● YOUR GOAL
Only the lines below starting at the one containing "has width=1568, height=750." and ending at the one containing "Task: Click the St. Louis Cardinals logo" belong in the answer, each copied exactly.
==== DATA
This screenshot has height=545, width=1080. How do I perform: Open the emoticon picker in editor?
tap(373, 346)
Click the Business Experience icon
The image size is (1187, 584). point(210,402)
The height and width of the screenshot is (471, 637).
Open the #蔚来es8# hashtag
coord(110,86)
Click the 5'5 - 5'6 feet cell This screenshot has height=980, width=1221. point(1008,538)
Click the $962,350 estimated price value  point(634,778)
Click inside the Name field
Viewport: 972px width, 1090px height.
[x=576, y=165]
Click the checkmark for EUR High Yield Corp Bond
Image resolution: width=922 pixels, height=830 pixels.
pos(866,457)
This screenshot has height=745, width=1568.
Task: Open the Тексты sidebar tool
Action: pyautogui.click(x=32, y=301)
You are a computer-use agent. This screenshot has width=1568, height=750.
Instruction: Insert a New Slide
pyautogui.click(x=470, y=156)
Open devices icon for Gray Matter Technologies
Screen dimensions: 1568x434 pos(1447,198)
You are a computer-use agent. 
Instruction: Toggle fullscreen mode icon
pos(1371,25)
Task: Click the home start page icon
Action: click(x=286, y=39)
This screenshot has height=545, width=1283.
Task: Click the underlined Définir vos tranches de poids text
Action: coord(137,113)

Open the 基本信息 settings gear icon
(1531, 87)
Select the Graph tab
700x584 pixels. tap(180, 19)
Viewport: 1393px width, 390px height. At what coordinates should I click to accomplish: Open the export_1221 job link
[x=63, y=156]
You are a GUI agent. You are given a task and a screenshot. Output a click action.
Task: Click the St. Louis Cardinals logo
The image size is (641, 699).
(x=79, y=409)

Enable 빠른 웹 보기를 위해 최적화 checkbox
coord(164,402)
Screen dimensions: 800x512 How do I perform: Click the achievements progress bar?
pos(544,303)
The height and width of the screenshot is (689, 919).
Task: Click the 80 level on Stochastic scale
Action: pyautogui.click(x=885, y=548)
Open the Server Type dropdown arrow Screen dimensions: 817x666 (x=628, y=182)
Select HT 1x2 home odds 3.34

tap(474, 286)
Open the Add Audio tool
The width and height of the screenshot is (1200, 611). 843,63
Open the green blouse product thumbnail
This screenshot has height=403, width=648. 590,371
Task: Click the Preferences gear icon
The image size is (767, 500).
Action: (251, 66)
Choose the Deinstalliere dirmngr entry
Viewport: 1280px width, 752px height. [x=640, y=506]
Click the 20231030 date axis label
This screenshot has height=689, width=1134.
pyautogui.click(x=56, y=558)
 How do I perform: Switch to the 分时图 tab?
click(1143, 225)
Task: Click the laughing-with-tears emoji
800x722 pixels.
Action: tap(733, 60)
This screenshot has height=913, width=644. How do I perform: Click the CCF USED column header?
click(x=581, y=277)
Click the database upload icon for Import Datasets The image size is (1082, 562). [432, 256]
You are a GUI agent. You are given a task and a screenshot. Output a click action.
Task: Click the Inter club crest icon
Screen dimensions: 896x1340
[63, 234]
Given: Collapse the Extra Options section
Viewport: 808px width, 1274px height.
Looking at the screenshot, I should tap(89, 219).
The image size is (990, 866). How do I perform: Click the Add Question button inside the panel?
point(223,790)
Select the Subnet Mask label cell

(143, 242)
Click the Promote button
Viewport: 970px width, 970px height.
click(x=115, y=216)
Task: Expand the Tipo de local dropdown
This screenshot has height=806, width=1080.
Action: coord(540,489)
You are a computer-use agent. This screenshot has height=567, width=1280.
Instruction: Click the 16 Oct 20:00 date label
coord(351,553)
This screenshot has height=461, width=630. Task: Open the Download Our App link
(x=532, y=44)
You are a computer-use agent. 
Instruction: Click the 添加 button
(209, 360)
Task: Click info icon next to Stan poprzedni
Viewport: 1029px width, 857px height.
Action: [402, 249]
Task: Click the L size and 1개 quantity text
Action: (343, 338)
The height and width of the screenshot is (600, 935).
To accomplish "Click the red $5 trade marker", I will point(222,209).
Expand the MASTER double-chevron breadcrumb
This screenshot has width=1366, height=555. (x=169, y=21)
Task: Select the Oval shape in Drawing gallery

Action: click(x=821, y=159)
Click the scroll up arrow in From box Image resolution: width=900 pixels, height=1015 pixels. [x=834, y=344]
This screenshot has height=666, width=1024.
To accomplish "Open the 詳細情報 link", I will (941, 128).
========
● TASK SOLUTION
You are a computer-use agent. This screenshot has width=1568, height=750.
Instruction: Insert a New Slide
pyautogui.click(x=470, y=156)
Open devices icon for Gray Matter Technologies
Screen dimensions: 1568x434 pos(1447,198)
You are a computer-use agent. 
Instruction: Toggle fullscreen mode icon
pos(1371,25)
Task: Click the home start page icon
Action: click(x=286, y=39)
This screenshot has height=545, width=1283.
Task: Click the underlined Définir vos tranches de poids text
Action: coord(137,113)

Open the 基本信息 settings gear icon
(1531, 87)
Select the Graph tab
700x584 pixels. tap(180, 19)
Viewport: 1393px width, 390px height. At what coordinates should I click to accomplish: Open the export_1221 job link
[x=63, y=156]
You are a GUI agent. You are given a task and a screenshot. Output a click action.
Task: Click the St. Louis Cardinals logo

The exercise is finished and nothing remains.